Section: Overall Objectives
Overall Objectives
Interactive devices are everywhere: we wear them on our wrists and belts; we consult them from purses and pockets; we read them on the sofa and on the metro; we rely on them to control cars and appliances; and soon we will interact with them on living room walls and billboards in the city. Over the past 30 years, we have witnessed tremendous advances in both hardware and networking technology, which have revolutionized all aspects of our lives, not only business and industry, but also health, education and entertainment. Yet the ways in which we interact with these technologies remains mired in the 1980s. The graphical user interface (GUI), revolutionary at the time, has been pushed far past its limits. Originally designed to help secretaries perform administrative tasks in a work setting, the GUI is now applied to every kind of device, for every kind of setting. While this may make sense for novice users, it forces expert users to use frustratingly inefficient and idiosyncratic tools that are neither powerful nor incrementally learnable.

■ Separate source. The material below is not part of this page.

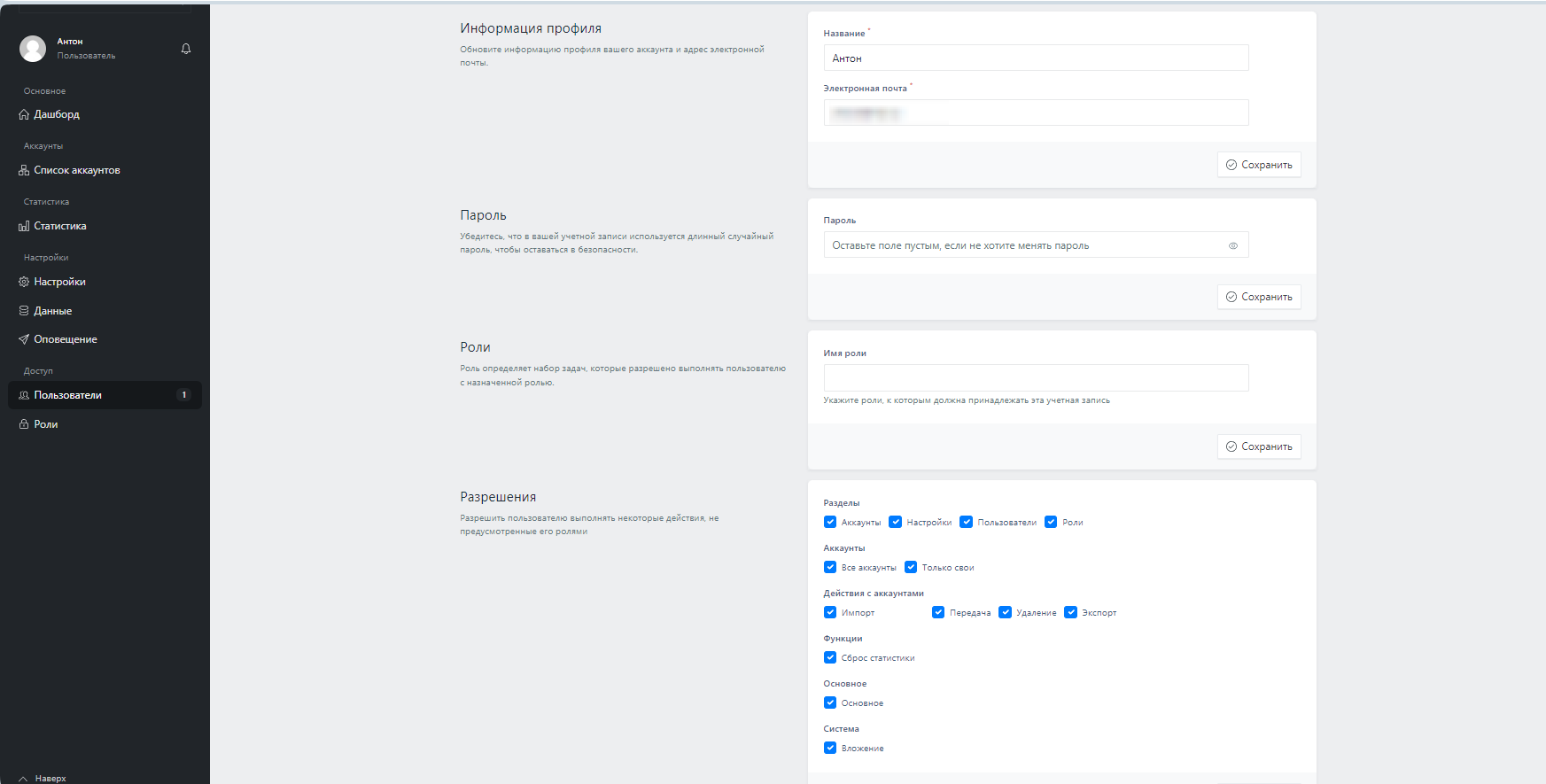Uncheck the Сброс статистики checkbox
This screenshot has width=1546, height=784.
point(830,657)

ExSitu explores the limits of interaction — how extreme users interact with technology in extreme situations. Rather than beginning with novice users and adding complexity, we begin with expert users who already face extreme interaction requirements. We are particularly interested in creative professionals, artists and designers who rewrite the rules as they create new works, and scientists who seek to understand complex phenomena through creative exploration of large quantities of data. Studying these advanced users today will not only help us to anticipate the routine tasks of tomorrow, but to advance our understanding of interaction itself. We seek to create effective human-computer partnerships, in which expert users control their interaction with technology. Our goal is to advance our understanding of interaction as a phenomenon, with a corresponding paradigm shift in how we design, implement and use interactive systems. We have already made significant progress through our work on instrumental interaction and co-adaptive systems, and we hope to extend these into a foundation for the design of all interactive technology — to create a physics of interaction.